**PAGE EXTRACT:**
○ ○ ○
Model Scaling Laws: The Science of Size
Why is GPT-4 better than GPT-3? Why do companies spend millions training ever-larger models? The answer lies in scaling laws - mathematical relationships that predict how model performance improves with scale.
The Scaling Law Revolution
In 2020, OpenAI published groundbreaking research showing that language model performance follows predictable power laws. This transformed LLM development from art to science.
The Core Insight
Model performance (measured by loss) improves predictably as you scale three factors:
- Model size (N): Number of parameters
- Dataset size (D): Number of training tokens
- Compute (C): Total FLOPs used for training
Power Law Behavior:
Performance follows a power law:
Loss ∝ 1/Scale^αUnderstanding the Three Axes
1. Model Size (Parameters N)
def count_transformer_parameters(num_layers, d_model, num_heads, d_ff, vocab_size):
"""
Calculate parameters in a transformer model.
Args:
num_layers: Number of transformer layers
d_model: Model dimension
num_heads: Number of attention heads
d_ff: Feed-forward hidden dimension
vocab_size: Size of token vocabulary
"""
# Embedding layer
embedding_params = vocab_size * d_model
# Single transformer layer:
# - Multi-head attention: 4 * (d_model * d_model) for Q, K, V, O projections
# - Layer norm 1: 2 * d_model (gamma and beta)
# - Feed-forward: 2 * (d_model * d_ff) + d_ff + d_model (weights and biases)
# - Layer norm 2: 2 * d_model
attn_params = 4 * (d_model ** 2)
norm1_params = 2 * d_model
ff_params = (d_model * d_ff) + d_ff + (d_ff * d_model) + d_model
norm2_params = 2 * d_model
layer_params = attn_params + norm1_params + ff_params + norm2_params
transformer_params = num_layers * layer_params
# Output layer (usually shares weights with embedding)
○ ○ ○
**RECORDED INFORMATION:**

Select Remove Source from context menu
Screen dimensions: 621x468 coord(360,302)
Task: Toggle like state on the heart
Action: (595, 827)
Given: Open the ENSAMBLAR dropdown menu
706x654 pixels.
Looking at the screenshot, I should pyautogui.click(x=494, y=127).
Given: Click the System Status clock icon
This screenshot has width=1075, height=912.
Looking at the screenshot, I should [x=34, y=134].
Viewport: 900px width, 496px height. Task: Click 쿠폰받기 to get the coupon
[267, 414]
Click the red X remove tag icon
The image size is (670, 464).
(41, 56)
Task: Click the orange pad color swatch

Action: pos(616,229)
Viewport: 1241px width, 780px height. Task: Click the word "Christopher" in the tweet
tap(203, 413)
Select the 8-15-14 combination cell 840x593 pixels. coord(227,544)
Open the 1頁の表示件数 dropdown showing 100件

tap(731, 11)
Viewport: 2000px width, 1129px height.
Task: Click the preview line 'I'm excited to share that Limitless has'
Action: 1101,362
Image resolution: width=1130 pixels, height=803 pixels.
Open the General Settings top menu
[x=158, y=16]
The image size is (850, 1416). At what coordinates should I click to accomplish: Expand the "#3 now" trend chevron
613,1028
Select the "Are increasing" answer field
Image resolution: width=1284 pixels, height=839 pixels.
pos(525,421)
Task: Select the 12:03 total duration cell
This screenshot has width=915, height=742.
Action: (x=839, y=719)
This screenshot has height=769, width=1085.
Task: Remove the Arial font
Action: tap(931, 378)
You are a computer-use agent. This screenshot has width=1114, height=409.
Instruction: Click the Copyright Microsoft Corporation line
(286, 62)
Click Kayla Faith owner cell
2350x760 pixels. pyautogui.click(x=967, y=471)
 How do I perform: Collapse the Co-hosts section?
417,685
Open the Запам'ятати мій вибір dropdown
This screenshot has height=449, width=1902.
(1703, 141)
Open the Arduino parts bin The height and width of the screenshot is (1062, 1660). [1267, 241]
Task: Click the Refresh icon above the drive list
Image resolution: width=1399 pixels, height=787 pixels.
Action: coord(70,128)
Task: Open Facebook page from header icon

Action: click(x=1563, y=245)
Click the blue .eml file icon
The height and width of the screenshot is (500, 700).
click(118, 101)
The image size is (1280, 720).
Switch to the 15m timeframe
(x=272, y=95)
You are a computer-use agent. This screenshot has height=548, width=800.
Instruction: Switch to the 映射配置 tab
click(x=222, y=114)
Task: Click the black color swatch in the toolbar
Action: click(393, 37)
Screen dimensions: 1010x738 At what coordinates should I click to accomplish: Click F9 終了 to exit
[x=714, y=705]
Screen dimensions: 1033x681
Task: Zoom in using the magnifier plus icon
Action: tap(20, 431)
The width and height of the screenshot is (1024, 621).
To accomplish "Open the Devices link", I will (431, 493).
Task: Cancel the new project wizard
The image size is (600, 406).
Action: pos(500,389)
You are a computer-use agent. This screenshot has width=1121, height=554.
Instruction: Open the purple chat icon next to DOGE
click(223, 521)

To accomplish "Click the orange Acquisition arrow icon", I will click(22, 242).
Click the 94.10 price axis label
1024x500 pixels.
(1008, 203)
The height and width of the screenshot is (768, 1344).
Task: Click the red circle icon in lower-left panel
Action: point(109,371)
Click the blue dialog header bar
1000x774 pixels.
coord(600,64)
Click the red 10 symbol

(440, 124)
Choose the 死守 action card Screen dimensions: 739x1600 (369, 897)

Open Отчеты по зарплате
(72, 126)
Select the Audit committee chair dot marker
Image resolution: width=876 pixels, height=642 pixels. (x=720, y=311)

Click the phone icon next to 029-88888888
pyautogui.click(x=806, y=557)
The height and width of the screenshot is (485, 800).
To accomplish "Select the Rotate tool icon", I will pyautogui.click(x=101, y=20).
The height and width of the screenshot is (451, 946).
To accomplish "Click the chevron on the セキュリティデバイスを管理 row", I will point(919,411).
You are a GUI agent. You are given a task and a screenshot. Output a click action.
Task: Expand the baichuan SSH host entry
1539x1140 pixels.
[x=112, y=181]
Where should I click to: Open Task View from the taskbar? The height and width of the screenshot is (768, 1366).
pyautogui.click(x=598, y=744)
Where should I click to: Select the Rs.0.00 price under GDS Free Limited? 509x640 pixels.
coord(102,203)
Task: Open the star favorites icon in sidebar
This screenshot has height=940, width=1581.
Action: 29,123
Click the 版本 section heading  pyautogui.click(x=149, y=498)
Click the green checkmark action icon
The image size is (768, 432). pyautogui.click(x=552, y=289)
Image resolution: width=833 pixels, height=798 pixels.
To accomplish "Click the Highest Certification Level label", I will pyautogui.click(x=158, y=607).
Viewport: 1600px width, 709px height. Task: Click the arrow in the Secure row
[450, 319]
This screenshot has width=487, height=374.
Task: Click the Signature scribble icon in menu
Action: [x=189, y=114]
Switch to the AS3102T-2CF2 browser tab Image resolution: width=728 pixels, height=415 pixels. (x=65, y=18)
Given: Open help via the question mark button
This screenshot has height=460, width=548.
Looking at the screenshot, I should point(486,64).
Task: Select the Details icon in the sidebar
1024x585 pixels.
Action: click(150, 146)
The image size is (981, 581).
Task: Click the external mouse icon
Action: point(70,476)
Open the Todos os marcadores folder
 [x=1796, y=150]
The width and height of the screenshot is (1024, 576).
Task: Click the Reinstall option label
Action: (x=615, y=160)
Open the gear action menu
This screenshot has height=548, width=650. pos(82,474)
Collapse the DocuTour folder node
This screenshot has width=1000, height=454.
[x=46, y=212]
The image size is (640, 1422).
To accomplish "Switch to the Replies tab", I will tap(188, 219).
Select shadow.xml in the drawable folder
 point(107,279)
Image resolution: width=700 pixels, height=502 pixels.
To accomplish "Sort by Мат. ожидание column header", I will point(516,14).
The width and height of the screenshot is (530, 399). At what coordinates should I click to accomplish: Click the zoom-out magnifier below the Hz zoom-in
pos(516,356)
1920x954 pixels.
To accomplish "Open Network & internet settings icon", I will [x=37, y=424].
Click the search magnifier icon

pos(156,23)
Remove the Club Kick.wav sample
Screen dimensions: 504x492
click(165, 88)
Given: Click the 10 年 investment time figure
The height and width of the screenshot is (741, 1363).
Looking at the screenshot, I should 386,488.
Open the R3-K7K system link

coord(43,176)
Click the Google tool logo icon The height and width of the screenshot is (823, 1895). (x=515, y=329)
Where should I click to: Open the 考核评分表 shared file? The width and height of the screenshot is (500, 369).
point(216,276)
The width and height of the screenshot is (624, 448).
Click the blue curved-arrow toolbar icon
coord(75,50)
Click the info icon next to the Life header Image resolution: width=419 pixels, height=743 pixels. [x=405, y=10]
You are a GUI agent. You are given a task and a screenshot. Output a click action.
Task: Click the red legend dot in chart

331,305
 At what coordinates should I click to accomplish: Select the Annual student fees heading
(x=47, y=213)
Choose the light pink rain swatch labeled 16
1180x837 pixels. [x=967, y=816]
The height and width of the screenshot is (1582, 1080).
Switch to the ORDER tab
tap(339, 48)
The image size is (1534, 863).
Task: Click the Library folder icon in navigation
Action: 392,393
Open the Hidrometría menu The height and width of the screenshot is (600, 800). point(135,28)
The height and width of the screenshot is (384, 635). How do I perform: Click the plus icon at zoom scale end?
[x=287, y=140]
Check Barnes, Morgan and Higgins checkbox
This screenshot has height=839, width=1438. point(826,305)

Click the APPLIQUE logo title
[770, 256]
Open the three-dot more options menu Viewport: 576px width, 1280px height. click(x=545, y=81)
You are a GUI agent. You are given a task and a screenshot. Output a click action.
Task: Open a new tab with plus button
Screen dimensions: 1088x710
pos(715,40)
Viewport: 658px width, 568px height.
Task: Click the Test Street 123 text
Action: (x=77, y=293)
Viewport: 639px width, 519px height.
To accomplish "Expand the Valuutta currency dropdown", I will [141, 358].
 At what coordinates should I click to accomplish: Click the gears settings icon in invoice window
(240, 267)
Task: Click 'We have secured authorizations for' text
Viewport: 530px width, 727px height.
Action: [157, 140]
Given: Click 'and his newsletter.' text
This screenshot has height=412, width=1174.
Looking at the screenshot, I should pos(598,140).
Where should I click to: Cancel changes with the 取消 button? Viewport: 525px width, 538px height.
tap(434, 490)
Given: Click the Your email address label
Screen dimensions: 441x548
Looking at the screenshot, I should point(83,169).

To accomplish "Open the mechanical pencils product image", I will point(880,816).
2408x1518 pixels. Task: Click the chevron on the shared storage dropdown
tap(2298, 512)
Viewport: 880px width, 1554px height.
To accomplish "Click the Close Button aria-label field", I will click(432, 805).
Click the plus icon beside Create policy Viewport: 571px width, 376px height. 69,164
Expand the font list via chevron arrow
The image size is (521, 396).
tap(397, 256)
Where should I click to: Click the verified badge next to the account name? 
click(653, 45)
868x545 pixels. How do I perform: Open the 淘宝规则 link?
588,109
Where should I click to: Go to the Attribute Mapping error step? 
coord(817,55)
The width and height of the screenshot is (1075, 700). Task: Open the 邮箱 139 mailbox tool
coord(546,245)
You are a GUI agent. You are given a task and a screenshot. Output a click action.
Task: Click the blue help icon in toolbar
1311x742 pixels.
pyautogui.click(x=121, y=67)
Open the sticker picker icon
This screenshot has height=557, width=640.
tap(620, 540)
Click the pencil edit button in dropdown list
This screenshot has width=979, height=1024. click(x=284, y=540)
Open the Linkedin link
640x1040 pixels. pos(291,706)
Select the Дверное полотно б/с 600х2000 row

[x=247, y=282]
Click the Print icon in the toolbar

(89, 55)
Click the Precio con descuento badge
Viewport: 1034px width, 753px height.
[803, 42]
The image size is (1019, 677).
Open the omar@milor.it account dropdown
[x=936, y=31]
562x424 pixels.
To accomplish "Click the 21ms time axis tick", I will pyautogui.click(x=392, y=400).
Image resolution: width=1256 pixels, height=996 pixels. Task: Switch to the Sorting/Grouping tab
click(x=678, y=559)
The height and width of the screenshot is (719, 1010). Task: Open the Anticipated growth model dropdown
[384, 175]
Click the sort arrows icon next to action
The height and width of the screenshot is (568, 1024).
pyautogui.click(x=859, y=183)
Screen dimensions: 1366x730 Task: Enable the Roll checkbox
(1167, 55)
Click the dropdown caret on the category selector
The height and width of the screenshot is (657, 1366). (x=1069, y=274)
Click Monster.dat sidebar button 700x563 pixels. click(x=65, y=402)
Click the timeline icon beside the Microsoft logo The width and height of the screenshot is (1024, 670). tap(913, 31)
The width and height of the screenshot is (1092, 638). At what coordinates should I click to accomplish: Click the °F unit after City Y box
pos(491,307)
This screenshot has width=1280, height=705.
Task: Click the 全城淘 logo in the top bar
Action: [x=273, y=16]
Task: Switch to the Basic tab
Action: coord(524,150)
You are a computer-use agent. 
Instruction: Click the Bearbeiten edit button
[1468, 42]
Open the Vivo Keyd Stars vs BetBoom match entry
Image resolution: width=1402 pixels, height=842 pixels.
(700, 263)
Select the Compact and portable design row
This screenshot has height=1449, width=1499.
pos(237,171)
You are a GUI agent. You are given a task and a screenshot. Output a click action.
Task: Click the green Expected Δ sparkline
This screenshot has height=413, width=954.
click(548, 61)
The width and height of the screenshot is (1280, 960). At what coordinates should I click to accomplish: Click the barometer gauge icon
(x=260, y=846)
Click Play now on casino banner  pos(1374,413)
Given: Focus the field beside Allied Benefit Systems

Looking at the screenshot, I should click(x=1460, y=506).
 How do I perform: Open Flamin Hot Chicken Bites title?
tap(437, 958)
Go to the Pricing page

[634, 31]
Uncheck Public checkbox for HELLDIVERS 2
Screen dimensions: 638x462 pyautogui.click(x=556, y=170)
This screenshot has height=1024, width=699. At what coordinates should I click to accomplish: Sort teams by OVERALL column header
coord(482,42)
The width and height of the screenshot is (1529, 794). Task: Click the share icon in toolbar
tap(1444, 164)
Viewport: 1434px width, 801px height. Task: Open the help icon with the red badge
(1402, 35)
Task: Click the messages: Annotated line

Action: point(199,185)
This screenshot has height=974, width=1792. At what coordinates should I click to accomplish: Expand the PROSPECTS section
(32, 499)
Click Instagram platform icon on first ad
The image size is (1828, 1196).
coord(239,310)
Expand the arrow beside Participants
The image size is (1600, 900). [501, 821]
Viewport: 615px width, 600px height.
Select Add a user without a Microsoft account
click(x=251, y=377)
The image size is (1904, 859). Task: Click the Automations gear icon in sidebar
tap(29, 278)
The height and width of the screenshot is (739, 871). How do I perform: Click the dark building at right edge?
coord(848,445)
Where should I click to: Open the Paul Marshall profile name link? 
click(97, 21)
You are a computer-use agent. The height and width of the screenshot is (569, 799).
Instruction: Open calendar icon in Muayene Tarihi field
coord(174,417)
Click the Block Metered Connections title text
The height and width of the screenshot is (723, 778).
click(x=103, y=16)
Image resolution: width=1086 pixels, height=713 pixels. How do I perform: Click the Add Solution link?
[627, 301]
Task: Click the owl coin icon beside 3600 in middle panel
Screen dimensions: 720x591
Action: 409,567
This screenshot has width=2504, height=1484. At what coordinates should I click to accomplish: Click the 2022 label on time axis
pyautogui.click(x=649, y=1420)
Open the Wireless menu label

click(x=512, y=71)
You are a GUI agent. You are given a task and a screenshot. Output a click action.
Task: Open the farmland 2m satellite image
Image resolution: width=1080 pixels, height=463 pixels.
○ ○ ○
**EXERCISE INSTRUCTIONS:**
#1 Transcribe the stretch of the scaling laws page from "The Core Insight" through "a transformer model.".
#2 According to the scaling laws page, in what year did OpenAI publish research showing that language model performance follows predictable power laws?

**ANSWERS TO THE EXERCISES:**
#1
The Core Insight
Model performance (measured by loss) improves predictably as you scale three factors:
- Model size (N): Number of parameters
- Dataset size (D): Number of training tokens
- Compute (C): Total FLOPs used for training
Power Law Behavior:
Performance follows a power law:
Loss ∝ 1/Scale^αUnderstanding the Three Axes
1. Model Size (Parameters N)
def count_transformer_parameters(num_layers, d_model, num_heads, d_ff, vocab_size):
"""
Calculate parameters in a transformer model.

#2 2020